Although today Singapore plays a major role in the Association of South East Asian Nations, which celebrates its 50th anniversary this year, Lee was sceptical when Asean was taking shape.
A report in the Straits Times notes that the CIA documents from the late 1960s indicate that this was largely due to the geopolitical circumstances prevailing then.
It was a time when Singapore was struggling with the trauma of the 1964 racial riots, its subsequent separation from Malaysia, and Indonesia’s confrontation of Malaysia.
Singapore, therefore, had a “more independently minded” foreign policy than its neighbours, Malaysia and Indonesia, said the CIA.
A 1974 special report showed the stark divergence between the foreign policies of Malaysia and Singapore, according to the ST report.
While Kuala Lumpur placed “considerable value” on its membership in Asean, Singapore was an active participant in the grouping “only to accommodate the other (initial) four members of the organisation” – Malaysia, Indonesia, Thailand and the Philippines.
One reason was the different views on how to keep Southeast Asia peaceful.
Malaysia, the CIA said, was the chief proponent of a Southeast Asian zone of neutrality, guaranteed by, but free of, “Great Power” rivalries, and as such, saw Asean “as a handy vehicle for promoting (this) pet foreign policy project”.
Lee, however, saw this as a noble but impractical goal as China and the United States would never lose interest in Southeast Asia.
He said regional security would depend on a balance of forces between these powers.
“Even though it accepts its colleagues’ reservations, Kuala Lumpur is nettled by what it sees as Lee Kuan Yew’s unnecessary sarcasm in expressing contempt for the concept,” read the CIA report. Thailand and the Philippines, too, were not enthusiastic about Lee’s views.

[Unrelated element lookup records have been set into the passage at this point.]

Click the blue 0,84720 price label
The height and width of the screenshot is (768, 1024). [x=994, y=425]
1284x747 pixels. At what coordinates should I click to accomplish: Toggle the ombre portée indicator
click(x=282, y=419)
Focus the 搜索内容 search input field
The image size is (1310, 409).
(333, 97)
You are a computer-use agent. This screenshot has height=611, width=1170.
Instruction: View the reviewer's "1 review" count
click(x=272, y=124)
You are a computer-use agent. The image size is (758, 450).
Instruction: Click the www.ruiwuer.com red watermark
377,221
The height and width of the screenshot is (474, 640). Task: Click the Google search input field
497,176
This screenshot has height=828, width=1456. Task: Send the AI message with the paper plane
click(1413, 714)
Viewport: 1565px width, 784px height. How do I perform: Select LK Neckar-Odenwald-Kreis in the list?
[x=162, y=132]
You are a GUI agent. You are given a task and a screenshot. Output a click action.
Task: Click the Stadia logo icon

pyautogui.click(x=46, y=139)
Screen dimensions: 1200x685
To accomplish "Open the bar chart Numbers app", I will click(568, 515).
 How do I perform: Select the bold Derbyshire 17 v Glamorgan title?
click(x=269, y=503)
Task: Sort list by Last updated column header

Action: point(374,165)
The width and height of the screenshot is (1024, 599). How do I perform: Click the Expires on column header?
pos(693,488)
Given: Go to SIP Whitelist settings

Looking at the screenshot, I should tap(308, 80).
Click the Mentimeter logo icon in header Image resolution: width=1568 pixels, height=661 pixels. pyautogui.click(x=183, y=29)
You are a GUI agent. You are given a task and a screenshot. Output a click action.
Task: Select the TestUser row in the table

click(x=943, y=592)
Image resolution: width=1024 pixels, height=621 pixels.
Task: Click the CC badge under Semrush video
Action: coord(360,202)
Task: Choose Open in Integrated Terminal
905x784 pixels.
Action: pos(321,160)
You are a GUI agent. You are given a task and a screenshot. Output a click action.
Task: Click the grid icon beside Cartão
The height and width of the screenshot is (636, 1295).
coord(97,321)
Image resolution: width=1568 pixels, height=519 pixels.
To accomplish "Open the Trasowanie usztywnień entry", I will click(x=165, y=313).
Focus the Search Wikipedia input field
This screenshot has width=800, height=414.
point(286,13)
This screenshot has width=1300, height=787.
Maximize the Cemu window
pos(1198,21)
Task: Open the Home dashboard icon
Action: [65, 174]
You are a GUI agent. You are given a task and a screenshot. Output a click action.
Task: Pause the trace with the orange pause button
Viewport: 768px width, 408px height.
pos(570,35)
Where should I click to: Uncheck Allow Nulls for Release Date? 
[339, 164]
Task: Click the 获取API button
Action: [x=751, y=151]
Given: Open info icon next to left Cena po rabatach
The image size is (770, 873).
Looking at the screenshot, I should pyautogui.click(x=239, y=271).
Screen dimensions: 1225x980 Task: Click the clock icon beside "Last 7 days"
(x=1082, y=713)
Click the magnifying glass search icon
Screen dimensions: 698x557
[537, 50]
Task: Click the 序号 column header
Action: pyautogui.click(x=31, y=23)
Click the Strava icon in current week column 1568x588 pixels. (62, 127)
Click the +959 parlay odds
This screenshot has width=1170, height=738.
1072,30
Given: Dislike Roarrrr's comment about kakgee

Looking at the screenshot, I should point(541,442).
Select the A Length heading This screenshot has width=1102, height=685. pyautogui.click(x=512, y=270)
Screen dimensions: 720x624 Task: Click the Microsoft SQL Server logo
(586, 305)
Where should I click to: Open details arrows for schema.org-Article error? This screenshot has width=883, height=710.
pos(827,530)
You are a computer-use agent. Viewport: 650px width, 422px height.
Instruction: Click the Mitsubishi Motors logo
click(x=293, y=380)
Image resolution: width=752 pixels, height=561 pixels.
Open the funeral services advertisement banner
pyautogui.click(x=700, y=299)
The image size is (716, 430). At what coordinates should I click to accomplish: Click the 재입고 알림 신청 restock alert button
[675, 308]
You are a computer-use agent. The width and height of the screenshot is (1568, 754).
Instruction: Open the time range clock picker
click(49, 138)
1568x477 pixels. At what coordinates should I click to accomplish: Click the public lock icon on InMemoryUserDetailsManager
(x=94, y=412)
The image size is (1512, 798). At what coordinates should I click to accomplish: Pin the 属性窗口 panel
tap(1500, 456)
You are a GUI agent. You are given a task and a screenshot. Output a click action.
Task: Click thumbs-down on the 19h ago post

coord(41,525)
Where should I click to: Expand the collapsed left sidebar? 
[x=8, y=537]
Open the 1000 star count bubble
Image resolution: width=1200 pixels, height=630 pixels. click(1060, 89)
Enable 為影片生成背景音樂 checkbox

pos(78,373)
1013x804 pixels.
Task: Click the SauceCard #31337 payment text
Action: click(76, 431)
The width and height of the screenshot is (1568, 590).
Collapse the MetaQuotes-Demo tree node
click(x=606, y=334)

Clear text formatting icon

The ST report said the Cold War showed that the major powers could not be kept out of Southeast Asia.
However, when Vietnam invaded Cambodia in December 1978, it made Lee revise his attitude towards Asean.
The CIA noted that it was Singapore’s leaders who publicly called for closer military and security cooperation within the framework of Asean.
“The idea of closer military cooperation has been widely, though privately, discussed among Asean members since the Vietnamese invasion of Kampuchea earlier this year, but thus far no government head other than Singapore’s Lee Kuan Yew has endorsed it,” The CIA said.
The ST report noted that it would be another three decades before Asean agreed to formally begin high-level cooperation on defence but that today it had extensive exchanges on a wide range of issues from terrorism and maritime security to vocational training and disaster relief.